Projecto vs. Performance
A relação com um espaço e com o lugar onde este se insere tem sido uma das características centrais do trabalho de Carlos Bunga. Este autor tece uma rede de conexões entre as especificidades da arquitectura que encontra e desenvolve os seus projectos tomando como ponto de partida um contexto construído e edificado que será sujeito a uma transformação. Nalguns casos, trabalha com elementos históricos ligados a esses lugares, recuperando memórias e redes de relações diferenciadas temporalmente.
O artista não adiciona à construção inicial e perene uma segunda construção frágil e efémera. Bunga reescreve o espaço original, transformando-o numa espécie de subtexto sobre o qual inscreve a experiência da faktura e das emoções. Esta estratégia determina uma acção que potencia uma ideia de compressão temporal presente nos indícios do espaço pré-existente e na instalação que constrói. Esta sobreposição entre o que é estável e permanente e a construção temporária e efémera – denunciada pela natureza dos materiais – constitui uma zona de fronteira entre o espaço anterior e a obra edificada pelo artista que reinterpreta essa espacialidade como arquétipo e índice da memória do lugar.

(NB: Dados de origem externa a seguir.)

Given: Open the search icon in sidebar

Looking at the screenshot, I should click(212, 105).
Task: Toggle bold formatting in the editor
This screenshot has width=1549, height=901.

Neste processo de trabalho a obra a realizar passa por uma fase de apropriação do espaço original como um dado da experiência que é transferido para o plano da representação. Esta necessidade de tomar posse do espaço não tem como objectivo central a sua transformação morfológica ou funcional, mas tende a revelar de uma forma deceptiva a transitoriedade e a impermanência que toda a acção humana convoca. Esta ideia de permanente transformação está intimamente ligada à performatividade com que o artista impregna as suas obras e à relação com o documento e o registo de acções e performances que activa e em que participa, incluindo o espectador (o público que assiste) como um elemento participativo. Os vídeos, fotografias e diapositivos que mostra em alguns dos seus projectos constituem-se como um arquivo residual dessa capacidade transformadora.
O projecto pensado para o EMPTY CUBE concentra e sintetiza três vectores característicos do trabalho de Carlos Bunga. Em primeiro lugar, EMPTY CUBE Project (2009) é uma acção performativa em que o autor se apropria do espaço construído que tem acolhido os projectos artísticos ali apresentados. Em segundo lugar, Bunga persegue uma acção – que ele mesmo entende como performance – recorrente no seu trabalho, que é a desconstrução de um espaço até que este perca a sua forma e funcionalidade. Em terceiro lugar, o artista encerra esta acção através da recolha de imagens, passando para o plano do registo e da memória.
O projecto/performance apresentado no EMPTY CUBE pode ser visto como uma cisão no seu trabalho. O espaço que é sujeito ao acto performativo não foi construído pelo autor e a sua intervenção directa e física no momento da demolição fica em aberto – será uma decisão individual e espontânea. Um outro dado que singulariza esta acção é a sua ocorrência durante o período de tempo habitual da “apresentação única” que é característica deste projecto expositivo. A sua duração é estimada em cerca de três ou quatro horas e no final da noite simplesmente fecha as suas portas para não voltar a ser aberto. Bunga põe em questão a duração do projecto, uma das suas condições essenciais, e o facto do espaço expositivo ser o próprio objecto deste processo de desconstrução, reificando desta forma a efemeridade e a impermanência. É na duração do acto irreversível que a transformação do projecto artístico como performance se constitui como memória, como se cada movimento representasse uma acção derradeira e final. O que resta é o espaço da galeria, despojado do que foi o palco de uma representação.